Could you address this counter perspective? https://knowledge.energyinst.org/new-energy-world/article?id=139309
This is quite enlightening. 19th century thermodynamics is too clumsy to explain the dilemma of 21st century political systems which now must be made to switch energy sources all at once but do not have anything like the CCP to lead them.
The tone of this article seems overly pessimistic. Adding demand trajectories across countries in very different stages of development hides more than it clarifies. The combined fact of 1. China’s unrivaled capital mobilization capability and 2. Some smaller countries substantial renewable-driven decarbonization (e.g., danmark -43% from 1990) shows that it is possible. China in particular is ahead of its stated 2060 zero emission target and could certainly achieve this irrespective of economic development. Unless a Trump induced climate defeatism takes hold….
For the first time I am deeply unimpressed by the choice of charts and comparisons of different types of display (one per capita, another aggregated and a third unrelated to renewables at all). Above all it doesn’t do what it claims (falsifying the two-step transition scenario). Very disappointed by this.

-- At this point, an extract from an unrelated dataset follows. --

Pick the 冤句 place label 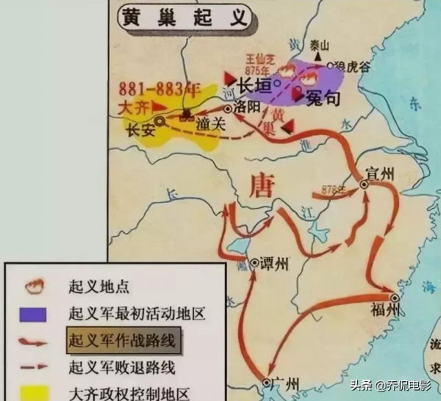tap(323, 95)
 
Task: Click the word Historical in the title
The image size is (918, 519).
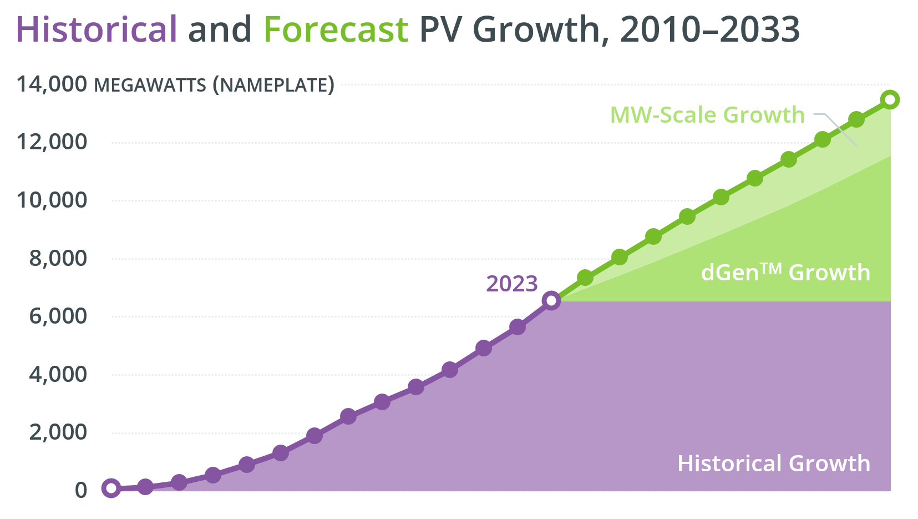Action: point(97,29)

Thanks for clarifying how complex the energy transition will be. We have such a great distance to go for renewables to greatly reduce CO2 emissions.
Not to be picayune, but as a physicist I must point out that energy is not a universal force but can produce the ability to do work. Energy can produce a force that by acting through a distance can accomplish work.
Heat energy can cause a gas pressure to increase to produce a force that can do work if it pushes a piston. Etc.
E = F x d = W
Energy need not produce a force, however. The chemical energy in coal only produces a force when combusted to expand a gas or boil water in closed container. And so on.